Illustration of potential asbestos exposure in a building

An 8-foot, barbed-wire fence is being installed around the perimeter of a former hospital that’s expected for asbestos removal in 30 days. That would be the Molly Stark Building in Nimishillen Township, Ohio—a former tuberculosis hospital with a reputation for ghosts.

Many people intrude at nighttime, especially those in search of paranormal activity. The overgrowth and mysteriousness of the 86-year-old building are intriguing and have resulted in an all-time record of 64 arrests so far this year for trespassing.

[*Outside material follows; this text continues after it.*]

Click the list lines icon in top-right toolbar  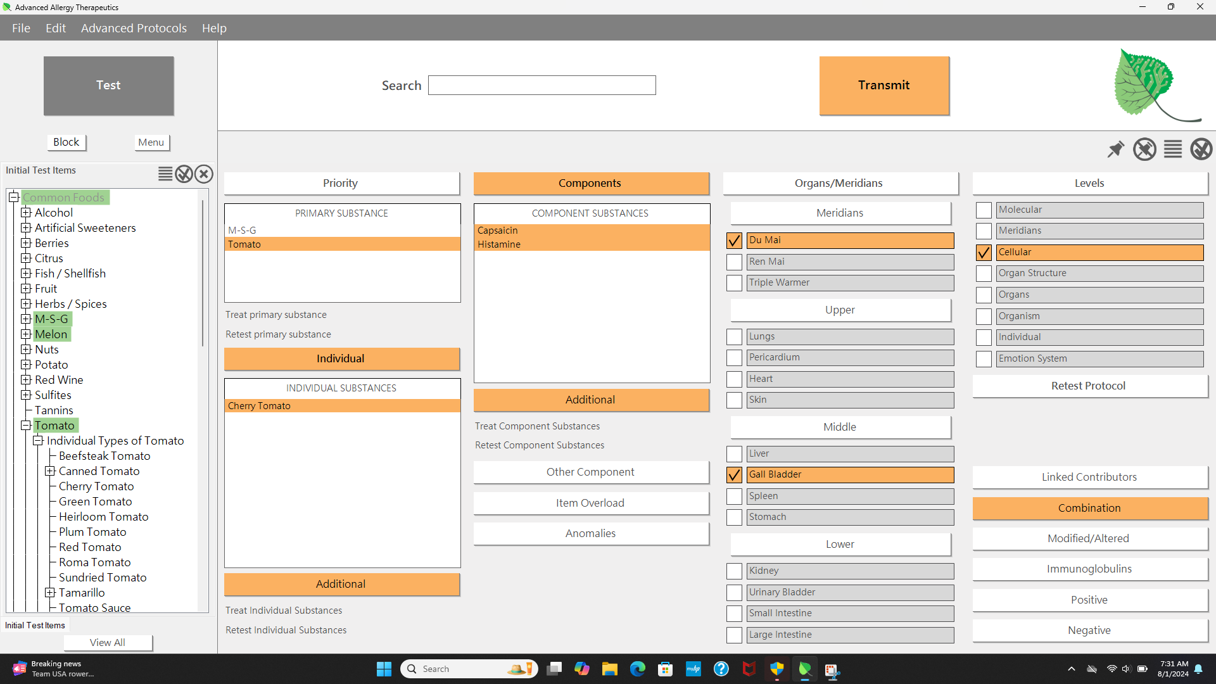tap(1173, 149)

“It is a safety issue,” said Police of Chief for Stark County Park District Dan George. “We don’t want anybody to get hurt in that building. The building is in poor shape and people are scaling the outside of the building. They’re pulling themselves up on the vines. They’re climbing up the side of the building. They’re actually engaging in some dangerous behavior to get into the building.”

Included in that danger is asbestos, especially when scrap metals are being removed. Asbestos exposure can lead to the fatal mesothelioma cancer. Because of this, asbestos work should not be disturbed.

The $17k fence is being financed through county park funds and Southway Fence Co. of Perry Township is the contractor. The asbestos removal will be almost $125k, being funded through the Ohio Environmental Protection Agency, and done by Cardinal Environmental Services.

“Is the fence going to look good? No,” said George. “I understand that, but we’ve got to do what we have to do. We have to be able to say if anybody would ever, God forbid, get hurt that we’ve done our due diligence.”

“Asbestos must be gutted if the building is to be razed or preserved and developed into a new use,” said Director of Stark County Park District Robert Fonte. The hope is for redevelopment, rather than demolition.

“Our goal is to preserve,” said Fonte. The Molly Stark Hospital Building opened in 1929 and later used for skilled nursing, alcohol and drug treatment, and people with mental disabilities before closing in 1995.

“It’s a beautiful building architecturally and it’s a landmark. If I can save a landmark, I’m going to do what I can to save it,” said local developer and preservationist Steve Coon. He’s looking to restore the marble-trimmed windows, Romanesque columns, and broad arches of the building’s architecture for luxury apartments. This would cost nearly $14M.